One Zap, Four Scenarios

Yes, I admit I started by building one Zap per problem. It made sense at the time: one trigger, one outcome, done. Then the problems multiplied and I had four Zaps doing roughly the same thing, breaking in the same places, wasting plan tasks, needing to be updated separately every time something changed. The natural fix was to collapse them into one.

Zapier’s Paths feature does exactly that. One trigger, four branches: each with its own conditions and actions firing based on what the lead actually looks like.

What I built

Leads came in from Facebook Lead Ads. Not all of them needed the same response because we were testing how they all react. Some were highly urgent, some urgent, some had a specific eligibility condition, and some were low priority (priority was built on a set of conditions according to what they needed, so this definition mattered for the workflow). Each path handled its own sequence: log to spreadsheet, tag in the email list, send SMS if needed, notify the right person on success or failure.

Before the split, I ran everything through Formatter by Zapier. Form data comes in dirty: inconsistent capitalization, strings where you expect numbers, unexpected spaces. Formatter standardizes it once, upstream, so every branch works with clean data. Skipping this step makes working with it harder.

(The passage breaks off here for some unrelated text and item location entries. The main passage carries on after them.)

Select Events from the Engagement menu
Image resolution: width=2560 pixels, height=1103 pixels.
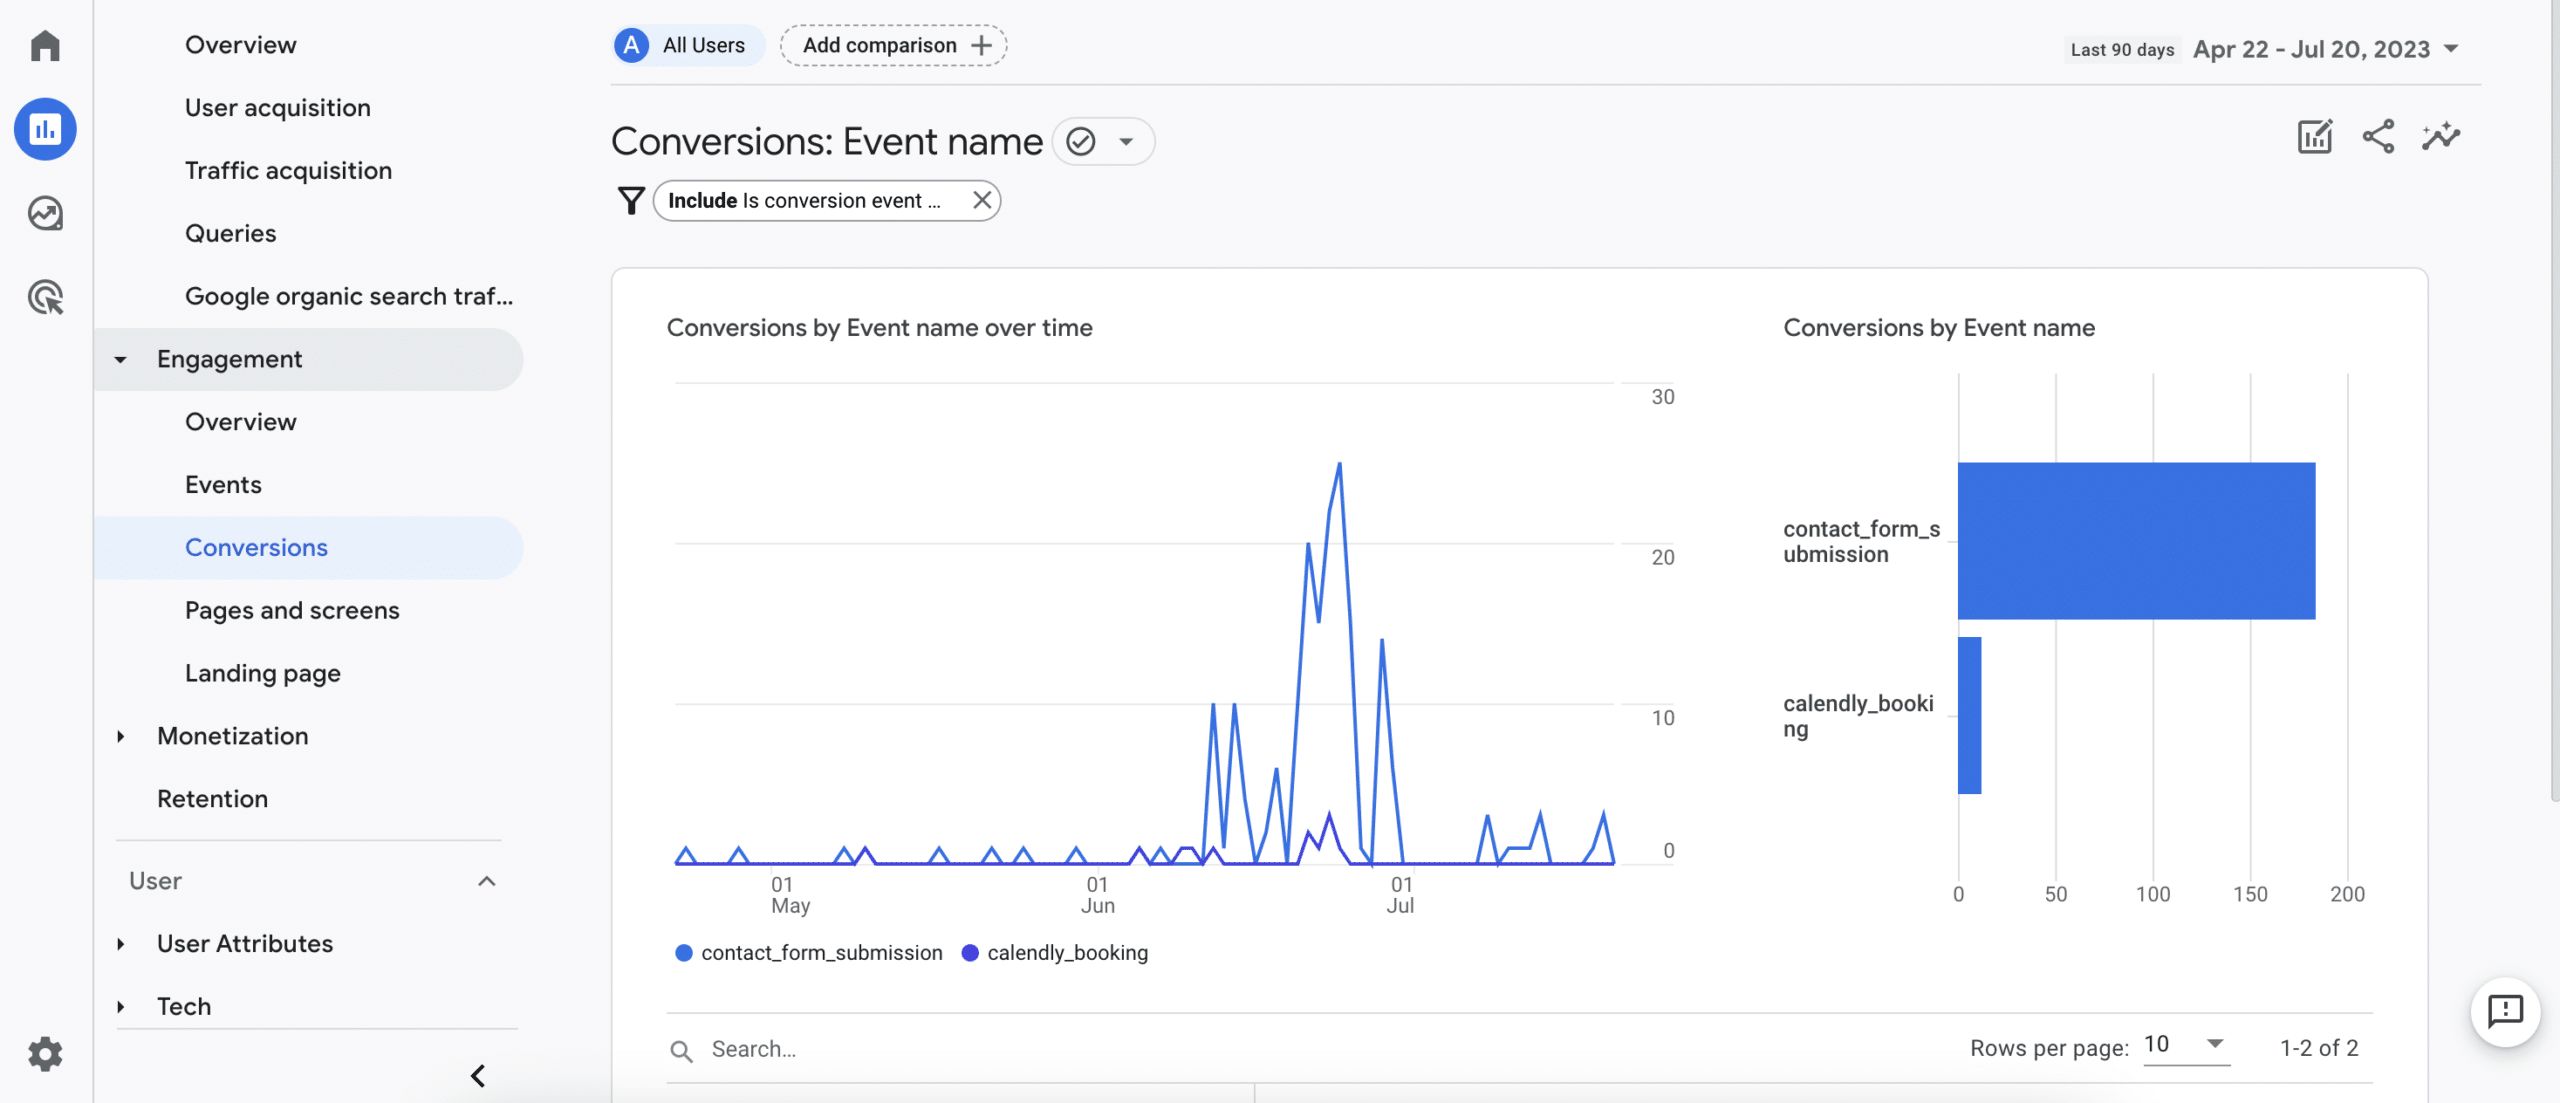(x=222, y=483)
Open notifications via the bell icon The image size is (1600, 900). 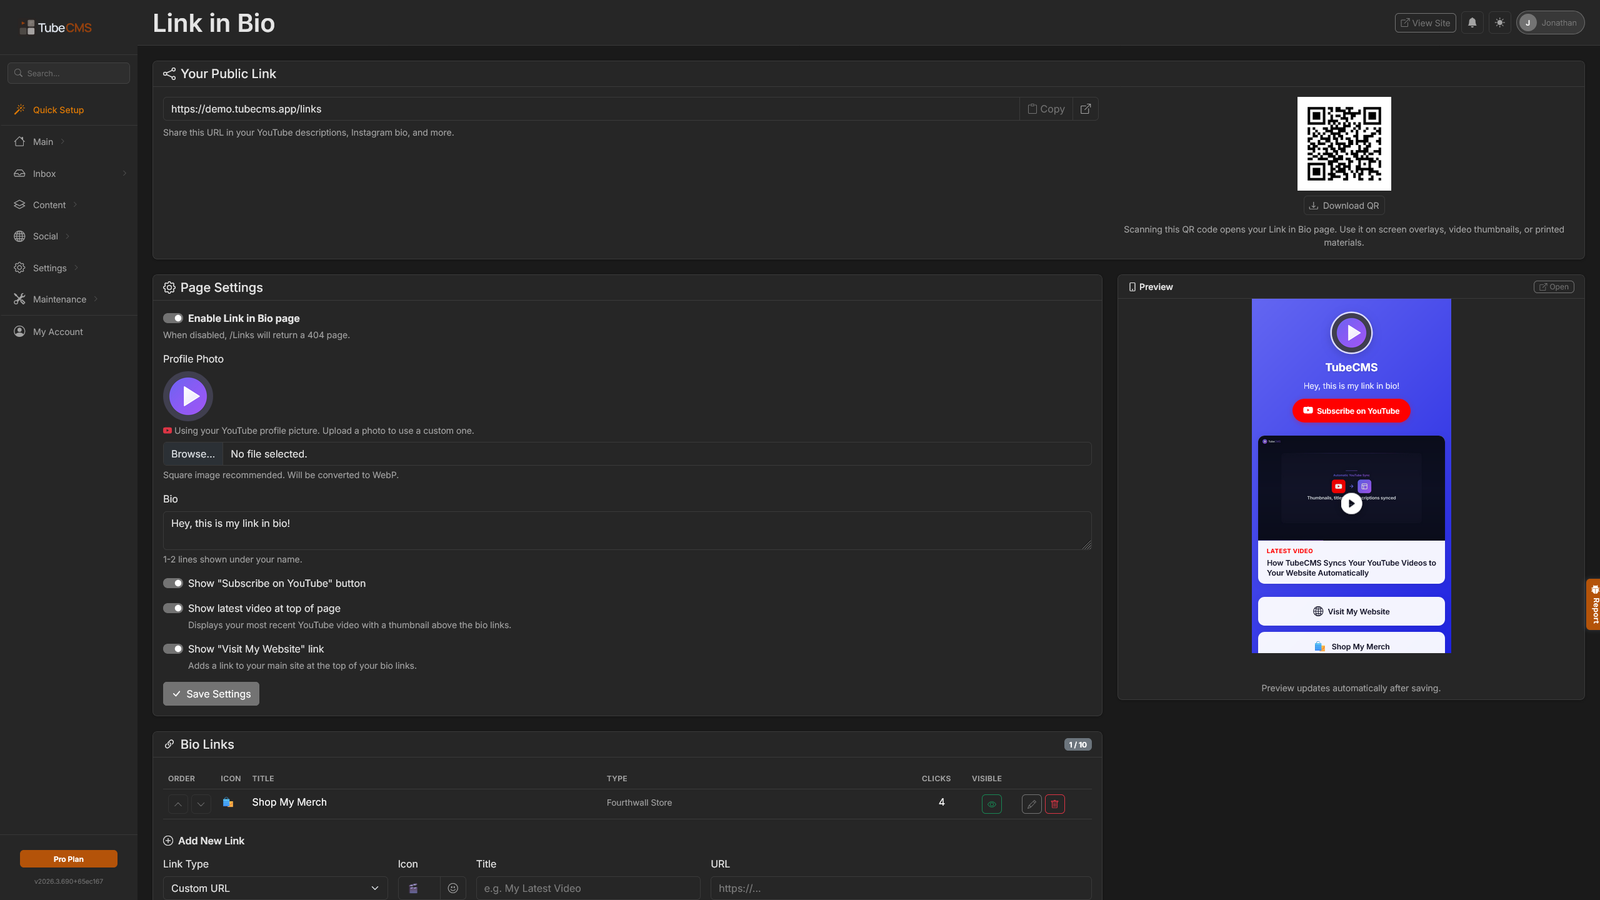point(1472,22)
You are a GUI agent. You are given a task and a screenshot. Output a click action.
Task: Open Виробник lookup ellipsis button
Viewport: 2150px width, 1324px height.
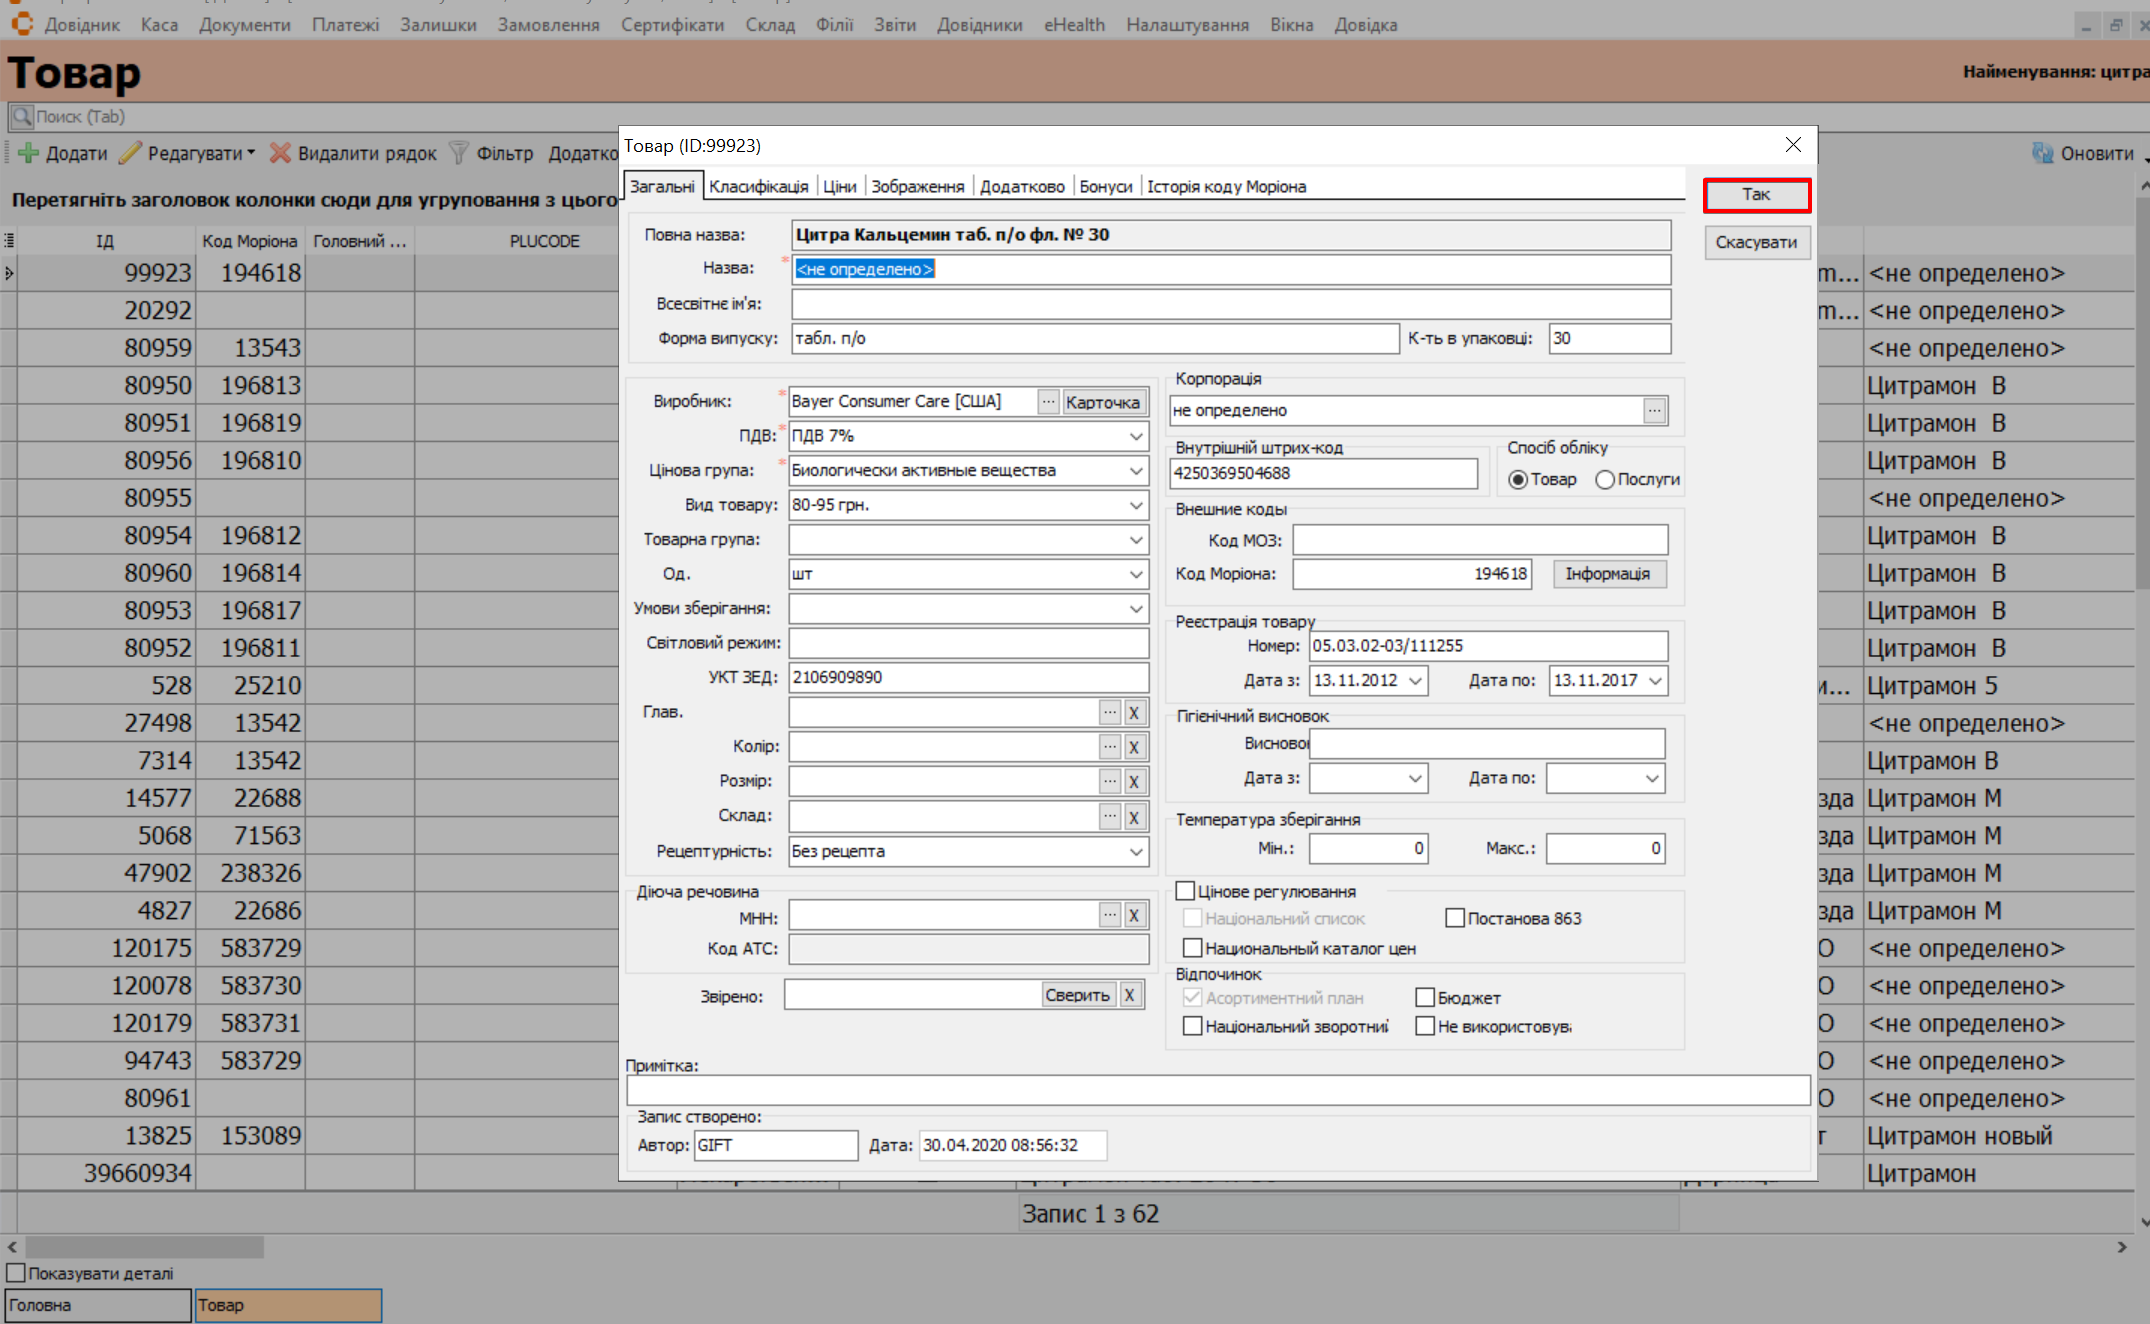[x=1047, y=402]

Image showing the Zapier workflow
First part of workflow

The highly urgent path added a 1-minute delay before the SMS. The low priority path skipped SMS entirely and added a filter before logging, because not every low-priority lead needed to be notified immediately at all.

Image showing the Zapier workflow following its conditions
First two outcomes

Every path that sent an SMS had two downstream branches: success and error. Both sent notifications just in case something breaks.

Image showing the Zapier workflow following its conditions
The last two outcomes

All of them included a path to an e-mail marketing software called Mailchimp to include promotional stuff every now and then which was also automated (similar to Zapier).

The 95% reduction part

We had more than 1500 leads in the system, we could’ve reviewed them all one by one, but it was too much work, therefore the automation. Reviewing one by one could’ve taken a lot of hours, but with this automation in place we focused on the ones that actually mattered and followed up accordingly. I think it was more than 95% of the work, to be fair. The rest was just supervision and maintenance.

Best practices to avoid confusion later

Name paths clearly from the start. Test with real messy data, not clean test inputs. And resist the urge to add unrelated processes to the same Zap just because they share a trigger, that’s how maintainable workflows become unmaintainable ones.

Tools used: Zapier (Paths, Formatter, Filter, Delay), Facebook Lead Ads, RingCentral, Mailchimp, Microsoft Excel, Microsoft Outlook.

Beyond Zapier on non-code AI tools

Automation on these kind of platforms is very straightforward, we just need to apply some thinking before doing something. Conditional workflows are the required, essential and fundamental standards for any industry, there is no workaround this: it’s a non-negotiable, quasi-soft-skill. Propositional and first order logic can also boost automation strategies.

Zapier, Make.com, n8n, power automate… all these low-code (or no-code) tools are based on this fundamental standard I have described, and working with it is beyond these platforms. Automation on Python is slightly similar using if/else and for statements and even libraries like “liteflow” to define steps that execute conditionally are the basis of automation.

Once this is covered and understood, 90% of problems are solved.